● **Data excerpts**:
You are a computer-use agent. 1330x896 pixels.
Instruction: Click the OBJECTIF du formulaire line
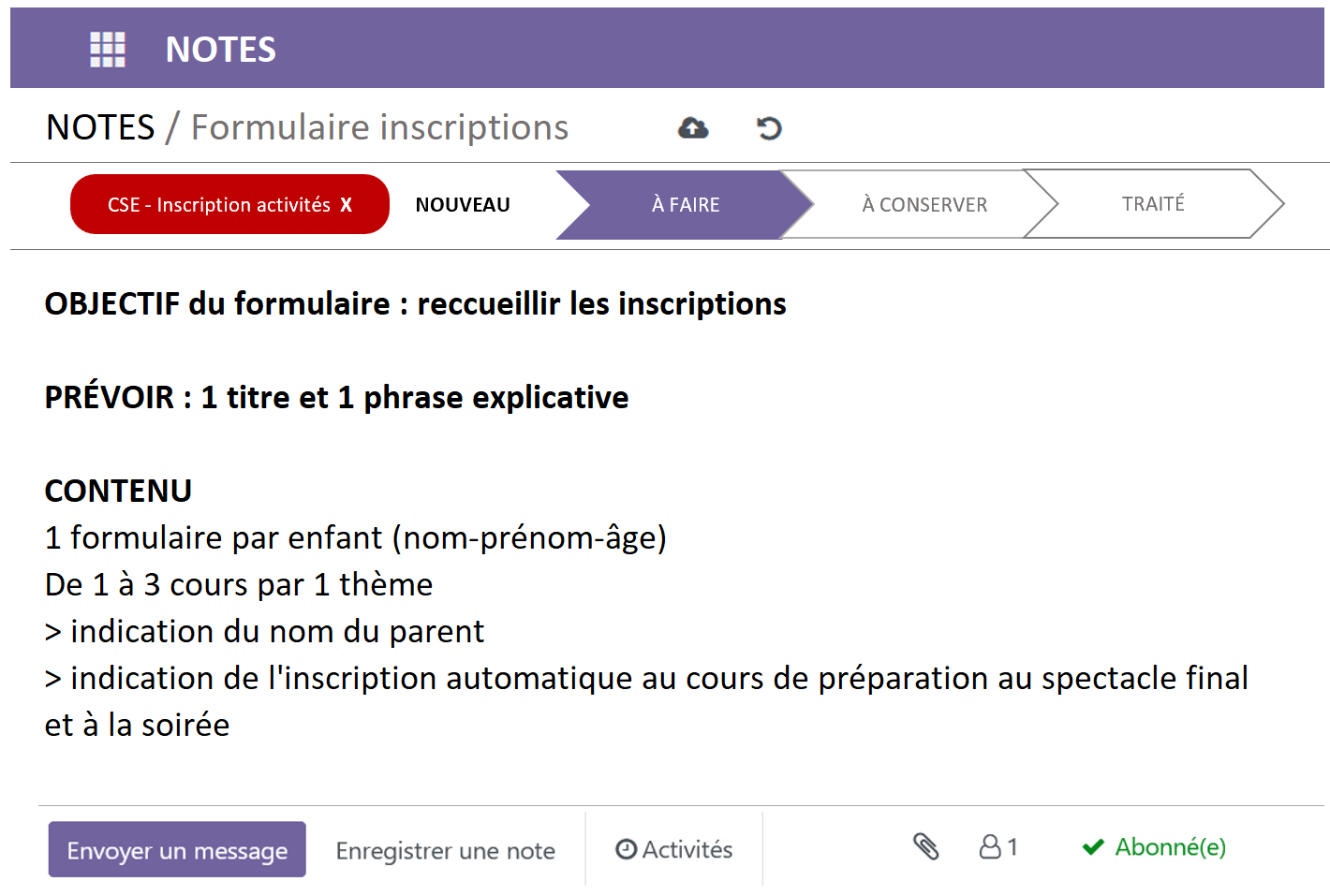point(415,304)
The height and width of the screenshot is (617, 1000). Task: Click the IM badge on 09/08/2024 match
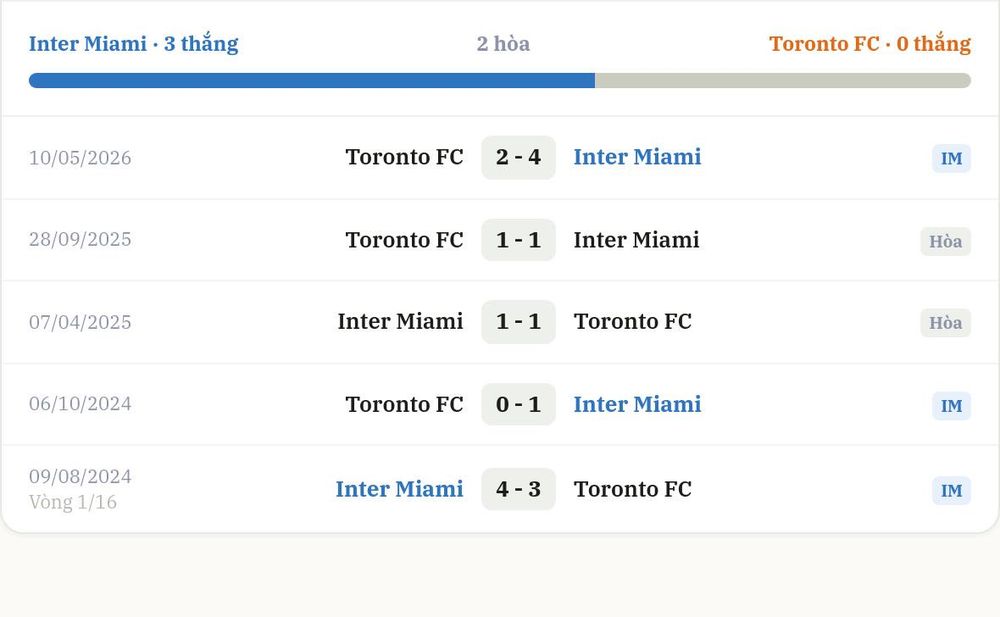click(x=951, y=491)
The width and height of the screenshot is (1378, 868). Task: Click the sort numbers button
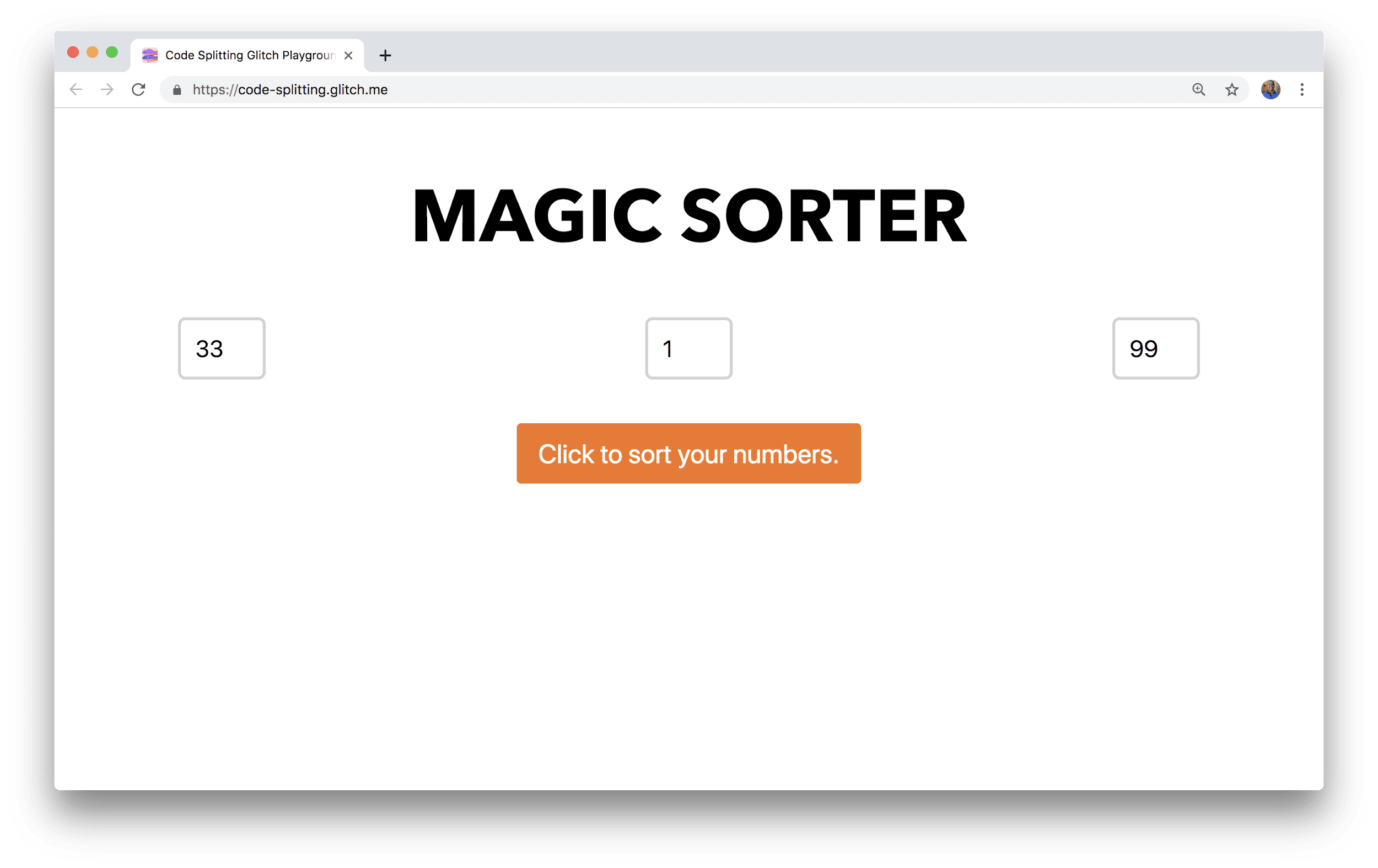pos(688,453)
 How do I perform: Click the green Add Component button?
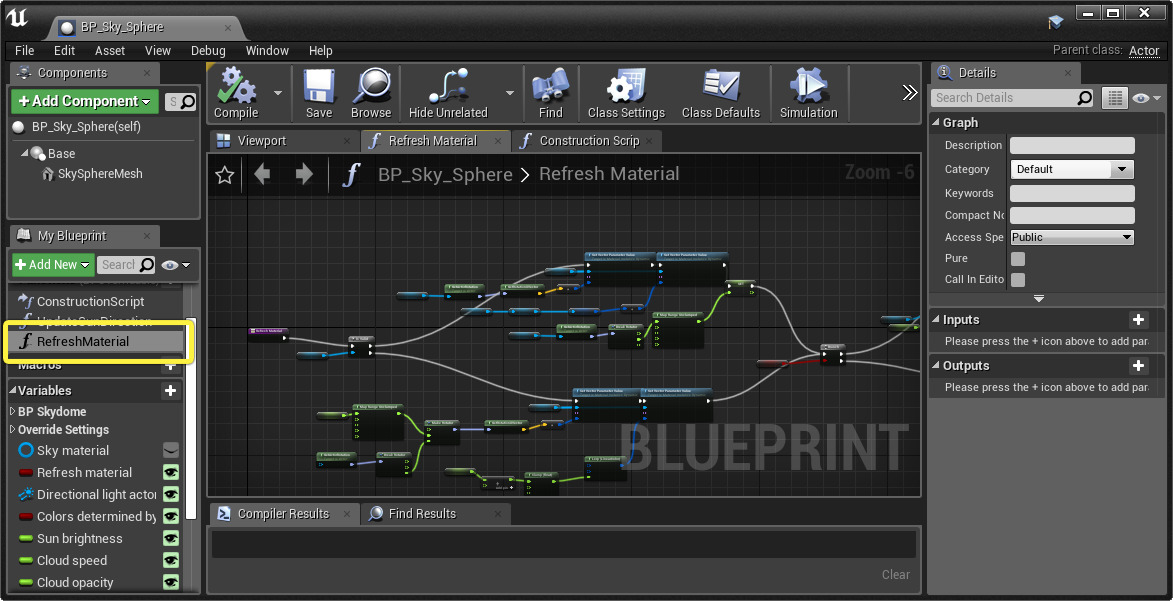tap(84, 101)
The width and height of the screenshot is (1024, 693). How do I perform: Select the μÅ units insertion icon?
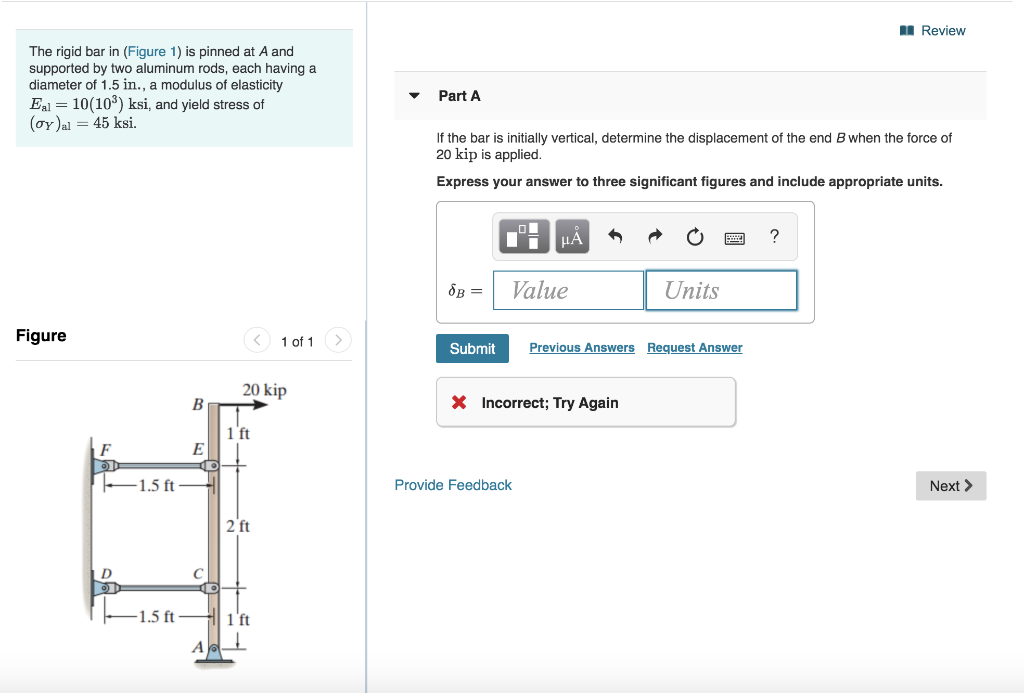[571, 237]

● **Task prompt**: Repeat only the lines from the one holding "The width and height of the screenshot is (1024, 693)." through the last line of the data, inclusive. Keep the pictures out.

● **Output of the exercise**:
The width and height of the screenshot is (1024, 693). How do I perform: Select the μÅ units insertion icon?
[571, 237]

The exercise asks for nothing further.